In case this is not a bad troll and you want !working! advice and not the old "just be yourself" crap.

  1. Shave. That little Mustache does not look good just yet with that little hair. If thats just a shadow, my bad.
  2. Get a gym membership. get fit. People will accuse me of body shaming. But you want advice. And a fit body looks more attarctive to a broader audience and it gives confidence. (and is healtier)
  3. get a good Haircut. Your hair does not look well groomed.

Godspeed.

[–]TerkRockerfeller[S] 0 ポイント1 ポイント  (4子コメント)

  • that's an oldish photo, I have shaved since then

  • I have a personal trainer but I hate exercising

  • Like what?

[–]MisterLemon 0 ポイント1 ポイント  (3子コメント)

Something like a 6 on top and a 5 on the sides is easily manageable and short enough to do nothing with on rushed days but long enough to mess about with on good days.

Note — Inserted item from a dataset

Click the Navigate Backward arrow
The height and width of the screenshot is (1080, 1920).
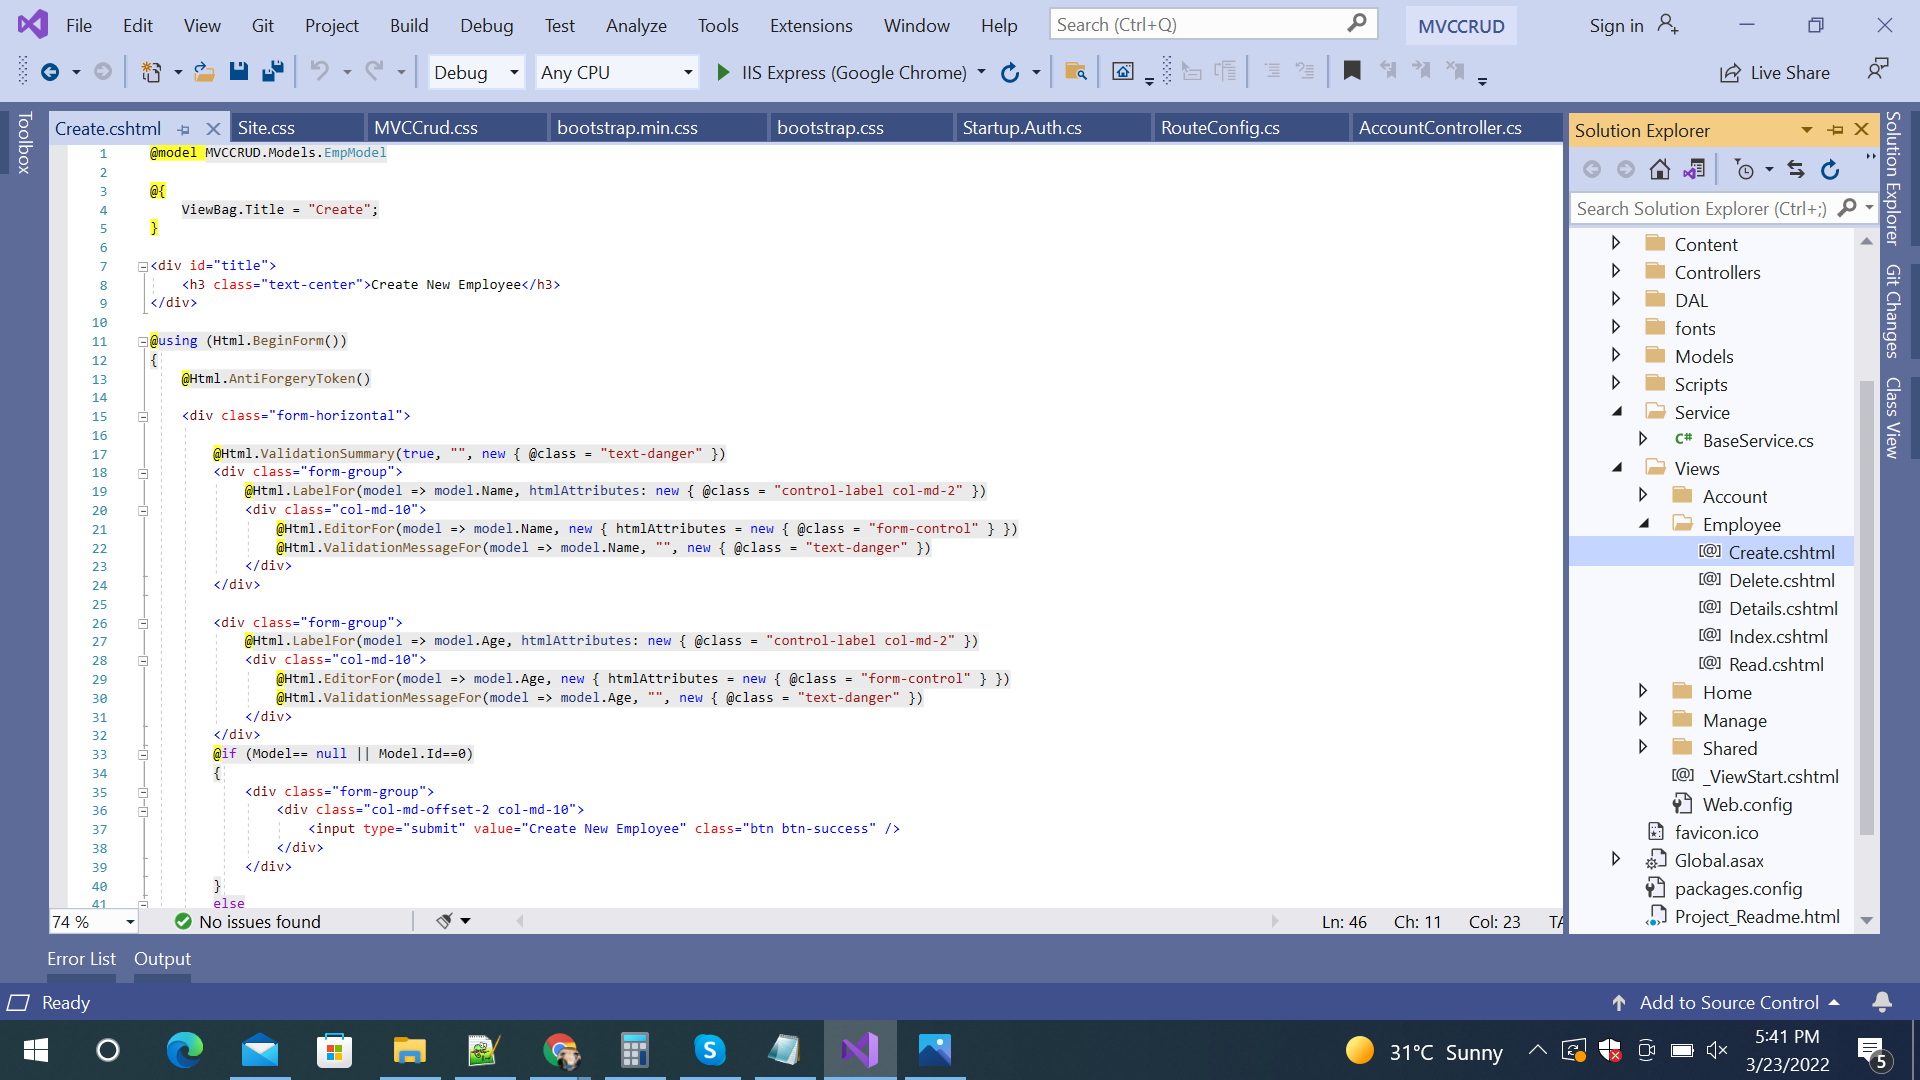point(1592,169)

Personally, I recommend finding a nice salon- I'm a dude too, so I was like no salons are for girls, but HOLY SHIT they know what they're talking about more, you're treated better, etc. Can't recommend salons enough. Find a good one and ask your salonist how your hair looks best

[–]TerkRockerfeller[S] 0 ポイント1 ポイント  (0子コメント)

Thanks for the advice. But I kinda like how it looks

[–]ArchangelleSamaelle 0 ポイント1 ポイント  (1子コメント)

I was like no salons are for girls

sighhhhhhhh

[–]MisterLemon 0 ポイント1 ポイント  (0子コメント)

Hey at least I overcame that shittyness :P I'm all about salon life now. They're the most amazing relaxing places in the world haha

[–]Nurseyouranus 0 ポイント1 ポイント  (1子コメント)

Burt?

[–]TerkRockerfeller[S] 0 ポイント1 ポイント  (0子コメント)

?

[–]GufTrup 0 ポイント1 ポイント  (0子コメント)

Guys rarely have much going for them at 17. It sucks, but your best bet is to get involved with school, work or some kind of extracurricular activity. Get to know some people, start working on your depression and try to achieve forward momentum in other parts of your life. Take a dance class. In a few years sex and relationships should become a bit easier.